Of all the lines in the records below, copy only those that contain the string "Infrared".

== MATERIAL SHOWN ==

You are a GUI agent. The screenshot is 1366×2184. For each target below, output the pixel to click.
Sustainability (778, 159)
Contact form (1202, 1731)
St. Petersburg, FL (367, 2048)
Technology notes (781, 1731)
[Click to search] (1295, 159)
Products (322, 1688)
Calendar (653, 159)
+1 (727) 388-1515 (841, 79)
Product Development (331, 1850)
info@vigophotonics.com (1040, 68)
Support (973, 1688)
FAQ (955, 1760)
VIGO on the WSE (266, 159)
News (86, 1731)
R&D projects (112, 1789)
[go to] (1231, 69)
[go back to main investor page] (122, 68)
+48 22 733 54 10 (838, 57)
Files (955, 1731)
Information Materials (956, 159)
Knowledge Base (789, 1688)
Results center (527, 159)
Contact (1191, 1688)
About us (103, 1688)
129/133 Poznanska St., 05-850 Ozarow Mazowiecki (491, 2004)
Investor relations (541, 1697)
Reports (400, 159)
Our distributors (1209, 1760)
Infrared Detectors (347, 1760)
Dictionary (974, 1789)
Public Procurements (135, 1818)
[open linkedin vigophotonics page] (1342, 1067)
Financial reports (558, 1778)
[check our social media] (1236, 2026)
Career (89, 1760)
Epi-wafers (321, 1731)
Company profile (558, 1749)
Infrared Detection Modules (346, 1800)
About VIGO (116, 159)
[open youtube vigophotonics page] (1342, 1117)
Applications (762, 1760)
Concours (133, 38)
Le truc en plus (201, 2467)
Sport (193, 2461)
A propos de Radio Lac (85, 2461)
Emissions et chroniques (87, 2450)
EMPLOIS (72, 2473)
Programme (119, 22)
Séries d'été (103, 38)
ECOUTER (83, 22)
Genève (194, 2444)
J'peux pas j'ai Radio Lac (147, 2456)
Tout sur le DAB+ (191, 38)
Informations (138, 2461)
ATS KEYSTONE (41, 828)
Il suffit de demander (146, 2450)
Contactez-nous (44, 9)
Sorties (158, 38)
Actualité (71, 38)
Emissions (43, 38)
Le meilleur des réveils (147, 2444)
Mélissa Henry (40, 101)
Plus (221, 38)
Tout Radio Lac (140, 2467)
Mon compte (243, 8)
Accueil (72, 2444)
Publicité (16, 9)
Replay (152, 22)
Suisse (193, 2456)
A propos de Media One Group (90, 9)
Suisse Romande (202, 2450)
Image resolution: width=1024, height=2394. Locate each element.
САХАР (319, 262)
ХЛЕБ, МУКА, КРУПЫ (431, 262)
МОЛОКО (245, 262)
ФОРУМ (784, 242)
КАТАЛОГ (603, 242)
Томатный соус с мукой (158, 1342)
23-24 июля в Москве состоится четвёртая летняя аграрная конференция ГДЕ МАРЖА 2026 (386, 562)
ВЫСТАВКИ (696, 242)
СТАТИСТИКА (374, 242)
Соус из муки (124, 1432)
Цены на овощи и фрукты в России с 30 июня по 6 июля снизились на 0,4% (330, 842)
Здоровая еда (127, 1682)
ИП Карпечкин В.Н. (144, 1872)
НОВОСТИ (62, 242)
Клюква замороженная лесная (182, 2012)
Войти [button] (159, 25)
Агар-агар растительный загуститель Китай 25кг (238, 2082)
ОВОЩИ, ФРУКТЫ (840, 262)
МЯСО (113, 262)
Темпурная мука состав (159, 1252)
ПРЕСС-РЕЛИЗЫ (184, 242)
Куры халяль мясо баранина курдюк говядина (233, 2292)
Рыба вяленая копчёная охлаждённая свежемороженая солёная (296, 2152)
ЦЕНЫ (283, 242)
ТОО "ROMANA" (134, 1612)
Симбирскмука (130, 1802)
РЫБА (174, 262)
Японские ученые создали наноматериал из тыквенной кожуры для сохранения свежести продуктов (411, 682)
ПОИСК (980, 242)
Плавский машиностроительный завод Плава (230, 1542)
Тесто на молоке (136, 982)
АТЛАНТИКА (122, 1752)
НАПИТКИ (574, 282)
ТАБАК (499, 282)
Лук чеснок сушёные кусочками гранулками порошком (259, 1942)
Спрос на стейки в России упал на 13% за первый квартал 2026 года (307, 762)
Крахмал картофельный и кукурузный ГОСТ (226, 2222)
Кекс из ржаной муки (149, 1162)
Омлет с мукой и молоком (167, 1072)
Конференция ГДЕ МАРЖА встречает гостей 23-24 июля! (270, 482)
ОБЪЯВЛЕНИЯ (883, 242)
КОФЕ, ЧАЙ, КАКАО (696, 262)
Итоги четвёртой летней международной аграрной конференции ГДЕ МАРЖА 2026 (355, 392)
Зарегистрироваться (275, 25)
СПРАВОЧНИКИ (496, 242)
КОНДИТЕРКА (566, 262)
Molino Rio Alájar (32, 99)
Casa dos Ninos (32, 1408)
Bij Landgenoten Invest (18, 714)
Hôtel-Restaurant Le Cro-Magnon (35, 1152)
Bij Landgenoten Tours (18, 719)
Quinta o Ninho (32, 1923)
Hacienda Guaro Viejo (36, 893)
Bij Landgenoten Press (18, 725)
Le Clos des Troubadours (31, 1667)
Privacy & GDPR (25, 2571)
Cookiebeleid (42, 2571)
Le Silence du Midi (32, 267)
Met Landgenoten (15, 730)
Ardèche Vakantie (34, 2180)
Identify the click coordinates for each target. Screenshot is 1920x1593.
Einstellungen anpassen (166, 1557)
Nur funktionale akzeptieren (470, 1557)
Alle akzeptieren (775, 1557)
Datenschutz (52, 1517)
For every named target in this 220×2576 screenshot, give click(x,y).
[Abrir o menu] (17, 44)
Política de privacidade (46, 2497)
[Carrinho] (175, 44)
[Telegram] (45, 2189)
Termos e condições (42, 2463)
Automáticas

===

> [REPLY TO THE TASK]
Infrared Detectors (347, 1760)
Infrared Detection Modules (346, 1800)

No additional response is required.